Norma Waterson: Bright Shiny Morning (Topic Records)
The Waterson-Carthy dynasty continue their prolific rescue-march through every corner of the English song repertoire with Norma's first purely trad solo album; the rich, mature gypsique voice floating over beautiful, lop-eared arrangements of songs like The Chaps of Cockaigny. Daughter Eliza produces, fiddles and sings; Martin Carthy drifts in guitar textures; Martin Green wheeze-pumps accordion; Julian Goodacre adds doublepipes; and the mix is often jewelled by Mary MacMaster's electroharp. There's quality Hovissy brass behind the title track, while dark emotions of love and poverty stream through Barbary Allen, Banks of the Dee, Flower of Sweet Strabane, etc. Just carving a few more penknife-notches into the scarred bark of the English heart.
Mic Moroney
Patrick Molard: (L'Oz Productions)
This Breton player of biniou, small-pipes and big highland pipes is rather beholden to Scots, Galician and indeed Irish piping, sharing Galician wedding tunes and an original jig/muineira with our own Mick O'Brien, or corkscrewing uileann pipes smartly inside a Bulgarian nationalist ballad.
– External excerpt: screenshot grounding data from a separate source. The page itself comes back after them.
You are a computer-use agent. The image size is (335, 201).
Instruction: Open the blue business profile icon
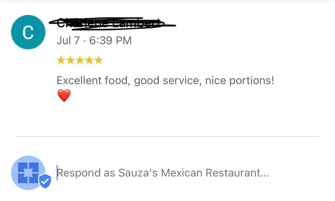[28, 173]
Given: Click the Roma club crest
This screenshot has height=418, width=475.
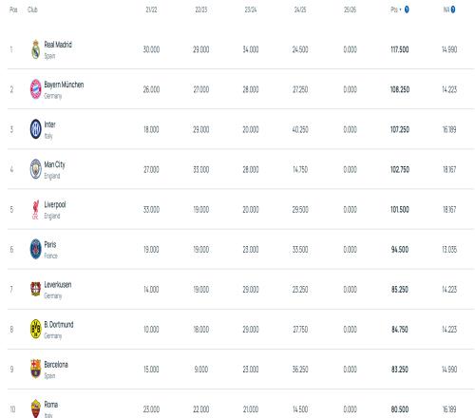Looking at the screenshot, I should click(x=36, y=409).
The electronic instruments and exotic percussion are gentle drones in the rich mix, while up top, there's a hysteric edge: Molard's revenge-dirge of Squinting Patrick from the classic Scots pibroch tradition; Yves Berthou's bombarde (a mediaeval oboe) fiddling dangerously with your head; Molard's highland pipes on a Herri Leon tune; let alone the atavistic headslam of Bulgarian singer Kalinka Vulcheva. A penetrating, anthematic chimaera of grooving overlays.